There's a lot already happening and probably nowhere more so than in the food area. From a production perspective, we are seeing opportunities where we work with what we call Village Best Advisors using SMS. They are sending messages to farmers informing them where to find and pick inputs, don't exceed 10 people at this hour, where or which market is going to be open today. I need to be able to find that out without going to my neighbour to get the information. This way, we can increase the value and the flow of information and the movement of goods and services without increasing physical contact.

One hungry person in the world is one too many, we need to assist people that are hungry. As a world we've committed to this and we need to come through on it.

COVID has shown that we can move a lot and ensure that we are minimizing contact while increasing services. So for me now, digitalization and data need to be treated just like electricity and as basic structural requirements to get society moving.

In the end what would you like to see happen at the Summit that would get everybody on board?
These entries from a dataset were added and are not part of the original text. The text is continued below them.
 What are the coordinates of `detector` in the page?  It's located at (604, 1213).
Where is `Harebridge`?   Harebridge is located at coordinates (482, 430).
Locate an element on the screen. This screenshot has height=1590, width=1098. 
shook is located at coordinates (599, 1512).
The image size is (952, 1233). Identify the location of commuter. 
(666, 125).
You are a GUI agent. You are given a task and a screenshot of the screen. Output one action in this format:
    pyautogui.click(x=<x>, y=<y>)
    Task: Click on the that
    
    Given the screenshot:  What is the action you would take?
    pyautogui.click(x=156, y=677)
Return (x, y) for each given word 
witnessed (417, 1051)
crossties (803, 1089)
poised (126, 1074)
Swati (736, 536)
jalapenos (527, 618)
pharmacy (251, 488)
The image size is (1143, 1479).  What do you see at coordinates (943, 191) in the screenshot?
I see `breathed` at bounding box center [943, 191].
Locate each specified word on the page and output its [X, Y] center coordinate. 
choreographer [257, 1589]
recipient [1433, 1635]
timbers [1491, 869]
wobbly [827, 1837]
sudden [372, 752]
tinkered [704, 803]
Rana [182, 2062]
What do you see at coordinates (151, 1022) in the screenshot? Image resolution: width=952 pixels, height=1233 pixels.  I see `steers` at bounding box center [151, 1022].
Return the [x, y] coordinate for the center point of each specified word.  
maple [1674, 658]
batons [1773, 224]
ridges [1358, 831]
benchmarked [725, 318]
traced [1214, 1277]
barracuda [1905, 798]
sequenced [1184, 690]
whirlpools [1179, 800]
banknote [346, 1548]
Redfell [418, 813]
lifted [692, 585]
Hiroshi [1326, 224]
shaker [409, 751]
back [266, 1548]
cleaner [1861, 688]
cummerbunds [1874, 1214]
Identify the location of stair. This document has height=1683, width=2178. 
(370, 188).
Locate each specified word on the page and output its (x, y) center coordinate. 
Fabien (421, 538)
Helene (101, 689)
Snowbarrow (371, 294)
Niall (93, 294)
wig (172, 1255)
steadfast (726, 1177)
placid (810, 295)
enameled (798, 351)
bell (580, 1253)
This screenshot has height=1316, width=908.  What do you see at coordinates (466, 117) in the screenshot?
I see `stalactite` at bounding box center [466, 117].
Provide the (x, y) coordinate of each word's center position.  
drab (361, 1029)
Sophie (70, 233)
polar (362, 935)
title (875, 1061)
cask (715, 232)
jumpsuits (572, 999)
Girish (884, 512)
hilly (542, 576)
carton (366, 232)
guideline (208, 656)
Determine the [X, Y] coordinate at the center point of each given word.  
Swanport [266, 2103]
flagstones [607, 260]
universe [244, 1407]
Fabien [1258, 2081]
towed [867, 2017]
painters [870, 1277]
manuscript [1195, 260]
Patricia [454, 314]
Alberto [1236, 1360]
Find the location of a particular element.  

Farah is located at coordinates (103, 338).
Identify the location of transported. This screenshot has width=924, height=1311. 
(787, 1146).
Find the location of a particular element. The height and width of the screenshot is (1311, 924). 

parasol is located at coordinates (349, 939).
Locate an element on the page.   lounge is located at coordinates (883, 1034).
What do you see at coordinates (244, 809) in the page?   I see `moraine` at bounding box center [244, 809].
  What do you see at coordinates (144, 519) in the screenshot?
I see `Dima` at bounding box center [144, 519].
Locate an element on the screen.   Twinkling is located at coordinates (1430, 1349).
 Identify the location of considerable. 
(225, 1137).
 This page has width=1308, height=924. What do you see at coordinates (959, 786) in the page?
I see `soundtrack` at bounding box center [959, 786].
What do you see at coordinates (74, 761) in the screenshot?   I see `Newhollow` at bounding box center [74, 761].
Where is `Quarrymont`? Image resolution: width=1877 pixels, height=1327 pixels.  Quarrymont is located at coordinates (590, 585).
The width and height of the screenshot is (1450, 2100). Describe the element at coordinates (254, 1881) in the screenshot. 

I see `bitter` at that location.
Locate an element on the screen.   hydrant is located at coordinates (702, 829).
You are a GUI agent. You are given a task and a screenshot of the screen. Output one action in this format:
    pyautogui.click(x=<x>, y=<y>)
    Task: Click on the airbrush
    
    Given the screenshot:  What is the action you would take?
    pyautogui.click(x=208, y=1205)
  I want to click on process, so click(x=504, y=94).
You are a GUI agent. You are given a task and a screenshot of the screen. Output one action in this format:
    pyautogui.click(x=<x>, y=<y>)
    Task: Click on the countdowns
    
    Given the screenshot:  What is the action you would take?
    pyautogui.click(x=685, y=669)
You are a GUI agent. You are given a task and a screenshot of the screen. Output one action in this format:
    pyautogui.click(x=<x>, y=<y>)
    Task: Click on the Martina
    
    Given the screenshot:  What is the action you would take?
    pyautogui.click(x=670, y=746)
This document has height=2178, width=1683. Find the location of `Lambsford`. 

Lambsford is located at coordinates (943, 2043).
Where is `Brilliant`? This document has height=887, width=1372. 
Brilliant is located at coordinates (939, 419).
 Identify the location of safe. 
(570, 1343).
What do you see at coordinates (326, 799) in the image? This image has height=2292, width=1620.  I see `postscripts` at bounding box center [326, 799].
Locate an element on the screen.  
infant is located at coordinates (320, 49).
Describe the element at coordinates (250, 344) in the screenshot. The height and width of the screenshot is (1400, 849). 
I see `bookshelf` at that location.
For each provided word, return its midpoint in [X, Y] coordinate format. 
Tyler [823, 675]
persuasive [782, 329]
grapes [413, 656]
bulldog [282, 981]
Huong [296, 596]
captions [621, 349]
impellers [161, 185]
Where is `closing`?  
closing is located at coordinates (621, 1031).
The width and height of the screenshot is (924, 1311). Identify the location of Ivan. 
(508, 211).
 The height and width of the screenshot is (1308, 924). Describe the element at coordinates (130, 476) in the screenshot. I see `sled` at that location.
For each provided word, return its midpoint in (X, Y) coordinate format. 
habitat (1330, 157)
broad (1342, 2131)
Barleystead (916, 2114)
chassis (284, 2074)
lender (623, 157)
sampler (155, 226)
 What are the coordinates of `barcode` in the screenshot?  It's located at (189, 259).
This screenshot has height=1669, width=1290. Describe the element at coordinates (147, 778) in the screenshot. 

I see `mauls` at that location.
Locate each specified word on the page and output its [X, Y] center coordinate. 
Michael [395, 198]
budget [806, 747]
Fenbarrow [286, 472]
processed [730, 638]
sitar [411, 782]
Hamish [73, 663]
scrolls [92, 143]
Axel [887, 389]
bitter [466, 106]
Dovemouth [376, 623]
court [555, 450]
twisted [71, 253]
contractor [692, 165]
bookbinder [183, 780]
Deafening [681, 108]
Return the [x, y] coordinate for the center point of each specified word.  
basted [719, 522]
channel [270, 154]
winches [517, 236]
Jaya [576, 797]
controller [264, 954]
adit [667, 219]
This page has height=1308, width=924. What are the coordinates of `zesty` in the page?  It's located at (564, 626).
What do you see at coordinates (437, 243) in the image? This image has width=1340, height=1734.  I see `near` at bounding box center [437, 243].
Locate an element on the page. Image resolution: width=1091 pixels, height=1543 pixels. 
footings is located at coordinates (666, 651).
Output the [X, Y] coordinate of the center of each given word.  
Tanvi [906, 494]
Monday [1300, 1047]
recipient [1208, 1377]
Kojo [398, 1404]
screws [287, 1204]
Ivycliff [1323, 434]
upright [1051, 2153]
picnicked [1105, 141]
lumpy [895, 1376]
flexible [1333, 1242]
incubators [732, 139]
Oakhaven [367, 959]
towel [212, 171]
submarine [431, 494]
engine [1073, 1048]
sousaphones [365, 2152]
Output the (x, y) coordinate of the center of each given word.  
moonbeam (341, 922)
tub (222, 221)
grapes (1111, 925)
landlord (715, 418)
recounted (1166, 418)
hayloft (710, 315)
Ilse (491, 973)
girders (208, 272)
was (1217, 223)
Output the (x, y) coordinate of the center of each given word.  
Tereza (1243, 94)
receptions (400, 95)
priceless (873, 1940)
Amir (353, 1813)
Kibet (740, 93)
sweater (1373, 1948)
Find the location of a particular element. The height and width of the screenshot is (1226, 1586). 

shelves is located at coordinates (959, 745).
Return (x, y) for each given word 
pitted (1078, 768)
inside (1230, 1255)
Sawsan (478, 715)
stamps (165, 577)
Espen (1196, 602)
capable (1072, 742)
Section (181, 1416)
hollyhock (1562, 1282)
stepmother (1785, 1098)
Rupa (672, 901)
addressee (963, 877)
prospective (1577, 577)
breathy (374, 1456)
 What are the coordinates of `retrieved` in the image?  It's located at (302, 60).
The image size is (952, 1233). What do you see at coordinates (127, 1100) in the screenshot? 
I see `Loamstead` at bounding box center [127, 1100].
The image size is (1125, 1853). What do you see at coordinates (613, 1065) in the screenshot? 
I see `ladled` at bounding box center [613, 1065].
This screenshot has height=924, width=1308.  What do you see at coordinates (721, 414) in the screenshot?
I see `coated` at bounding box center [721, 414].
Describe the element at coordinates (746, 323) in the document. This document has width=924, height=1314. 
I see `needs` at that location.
I would like to see that we come up with game-changing ideas that really give confidence of a transition within our food system, that if we take this direction our food system will change. I would like to see political commitment to change from governments and leaders. We must also have commitment from the private sector and leaders of industry to fix the things that are broken. So being able to commit to that change is very important. 

Individually, as people, we all make decisions, the question is: are we all committed as people to change our world? Because the future of this world depends on the changes we will commit to at the Food Systems Summit. Otherwise, it will continue going down the drain.